> [Selected excerpt]

Apache Iceberg actually gives you everything you need to diagnose table health. The problem is that the metrics are scattered across six different layers — a Java API, virtual SQL tables, snapshot properties, file-level statistics, Puffin blobs, and engine-level instrumentation — and no one has assembled them into a single picture. This post does exactly that.

We will walk through every layer of Iceberg metrics, show you how to collect them, explain what each metric means for your read and write performance, and give you concrete thresholds and SQL queries that tell you when something is wrong and what to do about it.

Layer 1: The MetricsReporter API — ScanReport and CommitReport

Since version 1.1.0, Iceberg provides a pluggable MetricsReporter interface that captures real-time metrics for every scan and every commit. This is the most direct source of operational health data.

ScanReport: What Happens When You Read

Every time Spark (or any Iceberg client) plans a table scan, Iceberg emits a ScanReport containing these metrics:

Metric	Type	What it tells you
totalPlanningDuration	Timer	Total wall-clock time spent planning the scan
resultDataFiles	Counter	Number of data files selected after all pruning
resultDeleteFiles	Counter	Number of delete files that must be applied at read time
totalDataManifests	Counter	Total data manifests in the snapshot
scannedDataManifests	Counter	Data manifests actually opened and read
skippedDataManifests	Counter	Data manifests skipped via partition summary pruning
totalDeleteManifests	Counter	Total delete manifests in the snapshot
scannedDeleteManifests	Counter	Delete manifests actually opened
skippedDeleteManifests	Counter	Delete manifests skipped
totalFileSizeInBytes	Counter	Total size of data files in the scan result
totalDeleteFileSizeInBytes	Counter	Total size of delete files in the scan result
skippedDataFiles	Counter	Data files eliminated via column-level min/max statistics
skippedDeleteFiles	Counter	Delete files eliminated
indexedDeleteFiles	Counter	Delete files matched via index
equalityDeleteFiles	Counter	Equality delete files in the scan
positionalDeleteFiles	Counter	Positional delete files in the scan

The ScanReport also includes context: tableName, snapshotId, schemaId, filter (the expression pushed down), projectedFieldIds, and projectedFieldNames.

> [Data provided]
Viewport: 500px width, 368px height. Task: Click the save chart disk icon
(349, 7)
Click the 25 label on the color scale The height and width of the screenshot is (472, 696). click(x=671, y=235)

> [Required work]
In the Iceberg metrics text, since which version has Iceberg provided the pluggable MetricsReporter interface?

> [Your response]
Version 1.1.0.